Tasks to perform >>
a) List every kind of specialist who, according to the breast cancer program text, sees patients.
b) In the breast cancer program text, which group is considered one of the strongest in the country?
c) Reproduce the breast cancer program text word for word from "Patients are seen" to "in the country.".

(Beginning of Provided passage)

The breast cancer program is a highly interdisciplinary group of investigators dedicated to reducing the incidence and subsequent mortality of breast cancer. The program fosters interdisciplinary research in basic science, genetics, clinical medicine, cancer prevention, and epidemiology between faculty at the Fred Hutch Cancer Center, the University of Washington, and the clinical community to improve breast cancer prevention, detection, diagnosis and treatment.
Patients are seen by some of the world’s leading and most experienced breast cancer surgeons, medical oncologists, radiation oncologists, breast radiologists and pathologists. They are a model for the delivery of integrated diagnosis and treatment for breast cancer. In addition to the therapeutic trials conducted in the Fred Hutch/University of Washington Cancer Consortium, patients can expect the most advanced evidence-based imaging for screening, detection and disease monitoring. The breast imaging group is considered one of the strongest in the country.

(End of Provided passage)
(Beginning of Entries supplied)

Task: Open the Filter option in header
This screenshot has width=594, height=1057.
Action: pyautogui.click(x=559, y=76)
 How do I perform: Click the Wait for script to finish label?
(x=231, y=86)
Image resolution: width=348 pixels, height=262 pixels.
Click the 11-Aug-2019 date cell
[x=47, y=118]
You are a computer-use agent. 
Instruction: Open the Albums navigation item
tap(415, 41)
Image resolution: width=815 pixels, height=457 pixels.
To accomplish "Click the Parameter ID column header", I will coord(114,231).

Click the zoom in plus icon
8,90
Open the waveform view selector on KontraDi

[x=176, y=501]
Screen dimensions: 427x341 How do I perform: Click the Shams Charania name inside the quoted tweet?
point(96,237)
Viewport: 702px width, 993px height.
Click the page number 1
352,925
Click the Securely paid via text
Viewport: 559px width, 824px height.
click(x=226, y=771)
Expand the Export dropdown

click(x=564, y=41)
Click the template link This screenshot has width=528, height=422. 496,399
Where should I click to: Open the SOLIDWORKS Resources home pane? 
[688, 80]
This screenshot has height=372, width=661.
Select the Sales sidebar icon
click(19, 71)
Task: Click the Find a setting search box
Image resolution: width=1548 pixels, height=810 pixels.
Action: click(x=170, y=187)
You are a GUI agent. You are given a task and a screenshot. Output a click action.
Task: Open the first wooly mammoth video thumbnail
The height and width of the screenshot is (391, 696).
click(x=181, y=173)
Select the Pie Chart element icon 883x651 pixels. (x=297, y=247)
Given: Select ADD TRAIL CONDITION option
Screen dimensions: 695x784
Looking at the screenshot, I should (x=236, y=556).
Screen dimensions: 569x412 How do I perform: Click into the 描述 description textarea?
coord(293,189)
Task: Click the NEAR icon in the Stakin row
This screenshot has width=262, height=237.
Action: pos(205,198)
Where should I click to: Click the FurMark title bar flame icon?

(End of Entries supplied)

Solutions in order >>
a)
- Breast cancer surgeons
- Medical oncologists
- Radiation oncologists
- Breast radiologists
- Pathologists

b) The breast imaging group.

c)
Patients are seen by some of the world’s leading and most experienced breast cancer surgeons, medical oncologists, radiation oncologists, breast radiologists and pathologists. They are a model for the delivery of integrated diagnosis and treatment for breast cancer. In addition to the therapeutic trials conducted in the Fred Hutch/University of Washington Cancer Consortium, patients can expect the most advanced evidence-based imaging for screening, detection and disease monitoring. The breast imaging group is considered one of the strongest in the country.